Each level describes the company’s capabilities:

  1. Level 1 – NOT AWARE: Organisations fail to prioritise cybersecurity learning paths, disregarding potential threats and neglecting to implement risk reduction activities. At this level, the efforts of organisations are inadequate, and their work remains highly exposed to threats.
  2. Level 2 – BASIC: Organisations have adequate diligence to barely comply with regulatory or legal requirements regarding cybersecurity education. They utilise off-the-shelf educational resources and provide them to their staff without customisation. At this level, cybersecurity capabilities are considered insufficient to address present and future scenarios properly.
  3. Level 3 – STANDARD: Organisations have implemented cybersecurity education programmes, but these programmes are mostly general and lack customisation. These organisations are beginning to encourage secure behaviours and improve their technical abilities in cybersecurity differently across departments. They have countermeasures for the most basic threats.
  4. Level 4 – STRUCTURED: Organisations prioritise structured cybersecurity education that caters to the evolving needs of both organisations and individuals. They measure progress and identify areas for improvement to enhance their security posture. Education is regarded as a critical tool to mitigate cyber risks and is closely tied to threat intelligence assessments. At this level, organisations are ready to cope with the most widespread global threats.
  5. Level 5 – SUSTAINABLE: Organisations integrate security-related values and educational pathways. They implement an all-encompassing cybersecurity educational strategy, deliver awareness and learning paths tailored to the requirements as well as continuously assess the outcomes. At this level, organisations can predict the impact of training activities on costs vs. risk reduction and adopt strategies that consider possible customised attacks that could undermine the business.
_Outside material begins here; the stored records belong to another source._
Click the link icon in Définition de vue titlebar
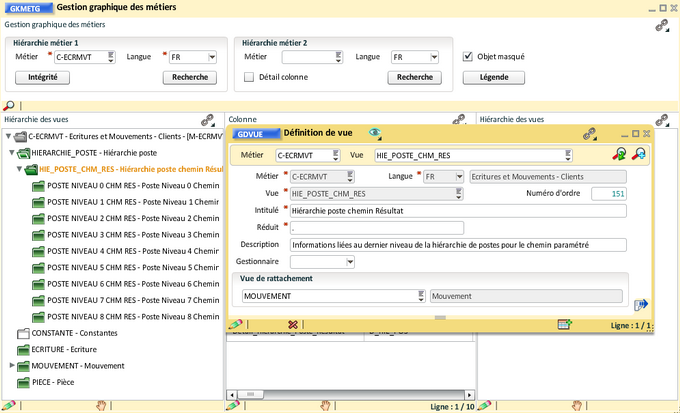 coord(590,132)
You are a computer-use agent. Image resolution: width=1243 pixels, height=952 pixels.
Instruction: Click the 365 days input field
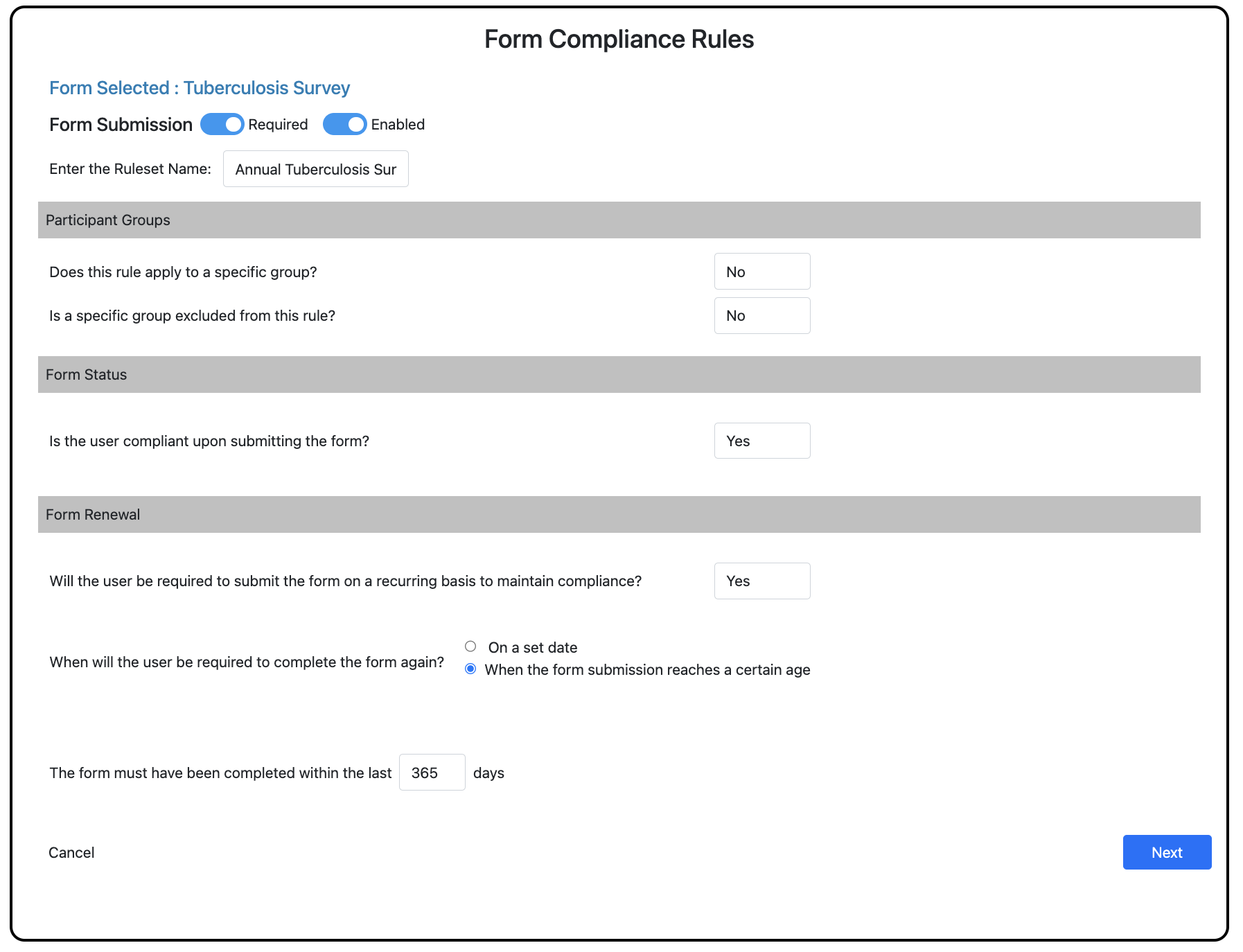pos(432,773)
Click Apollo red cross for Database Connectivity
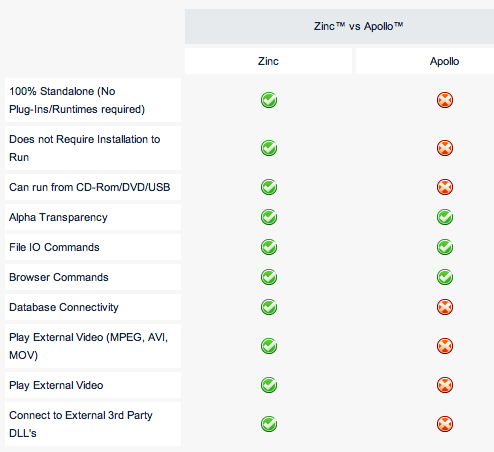 tap(445, 307)
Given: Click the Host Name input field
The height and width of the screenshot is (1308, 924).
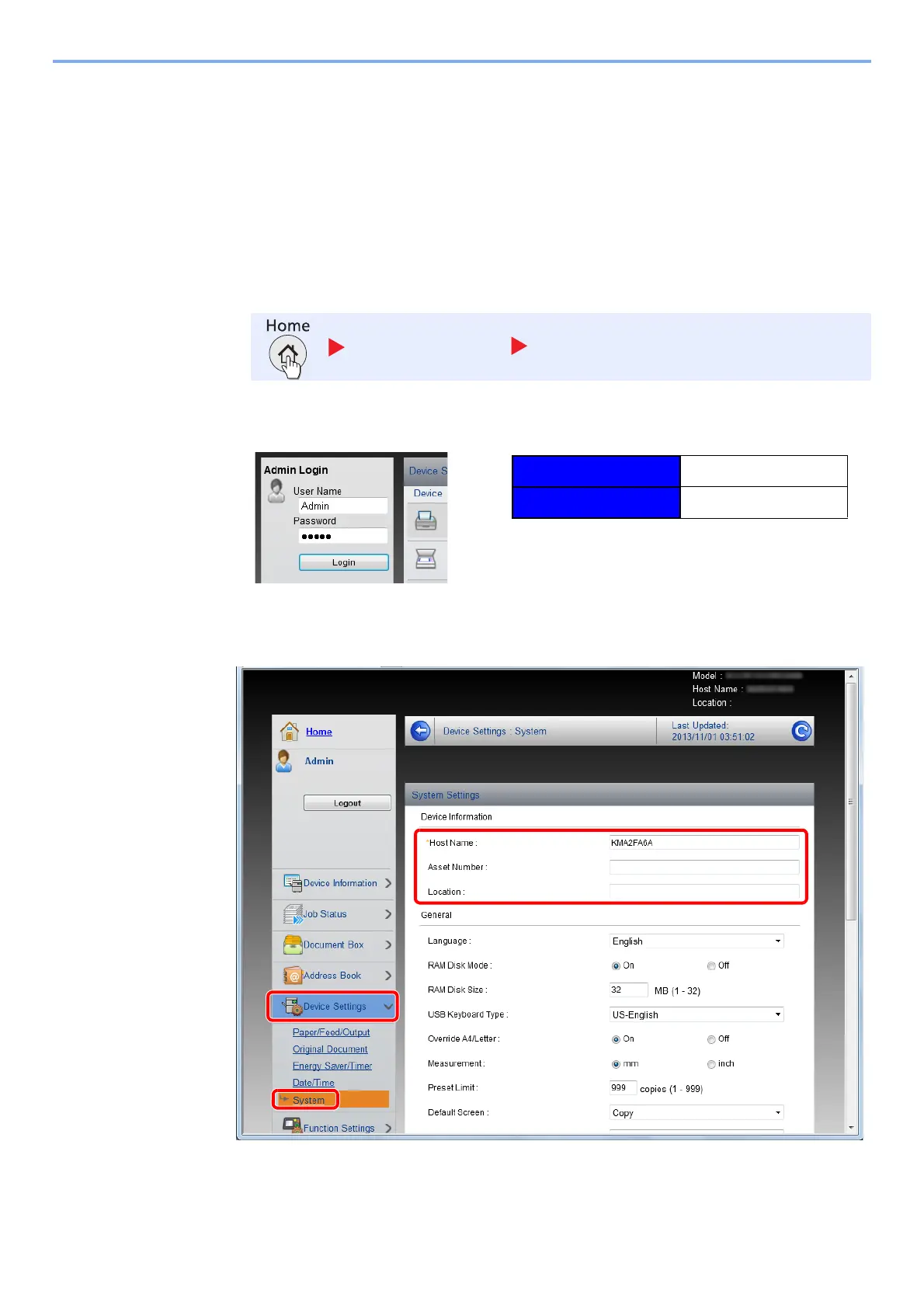Looking at the screenshot, I should (x=703, y=843).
To evaluate these levels for an organisation more precisely, the Cybersecurity Maturity Model for Educational Paths assesses them in three different dimensions – the main elements of cybersecurity:

  1. Information & Operational Technologies,
  2. Processes,
  3. Technical & Cultural Level of People.

The combination of the five levels and the three dimensions results in the following matrix, the Cybersecurity Maturity Model for Educational Paths:

CMM-EP: Cybersecurity Maturity Model for Educational Paths

CMM-EP: Cybersecurity Maturity Model for Educational Paths

The CMM-EP as a comprehensive approach

By employing the Cybersecurity Maturity Model for Educational Paths (CMM-EP), organisations can systematically assess the maturity of their cybersecurity scope, particularly in the critical domain of training processes. Therefore, the model describes five levels ranging from “not aware”, representing the rudimentary handling of cybersecurity threats, to “sustainable”, standing for the integration of security-related values and educational pathways.

The CMM-EP assesses companies along three dimensions: Information & operational technologies, processes and the technical & cultural level of people. This evaluation ensures a multidimensional perspective and enables organisations to pinpoint specific areas for improvement.

In essence, the CMM-EP serves as a strategic guide, enabling organisations to navigate through the evolving landscape of cybersecurity threats by finding areas for improvement. Utilising models such as the CMM-EP can help organisations to comprehensively assess and enhance their cybersecurity capabilities.